What to do: For this exercise, an exact copy is needed of only the lines from the one containing "606x394 pixels. At" through the end of the data, with pictures left out.

[Stored data]
++++

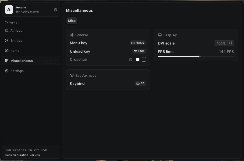This screenshot has width=244, height=161.
Task: Open the Entities category
Action: tap(16, 41)
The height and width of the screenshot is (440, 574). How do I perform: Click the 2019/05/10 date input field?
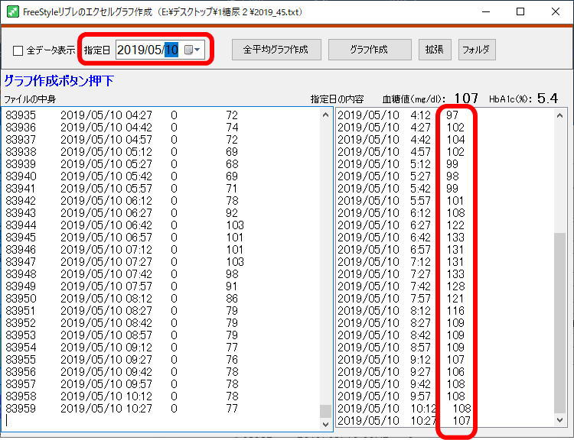click(148, 50)
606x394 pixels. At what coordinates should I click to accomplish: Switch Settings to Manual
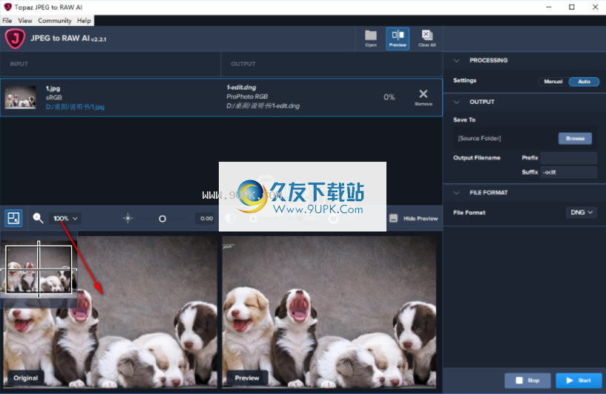[x=553, y=82]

++++

Finished task:
606x394 pixels. At what coordinates should I click to accomplish: Switch Settings to Manual
[x=553, y=82]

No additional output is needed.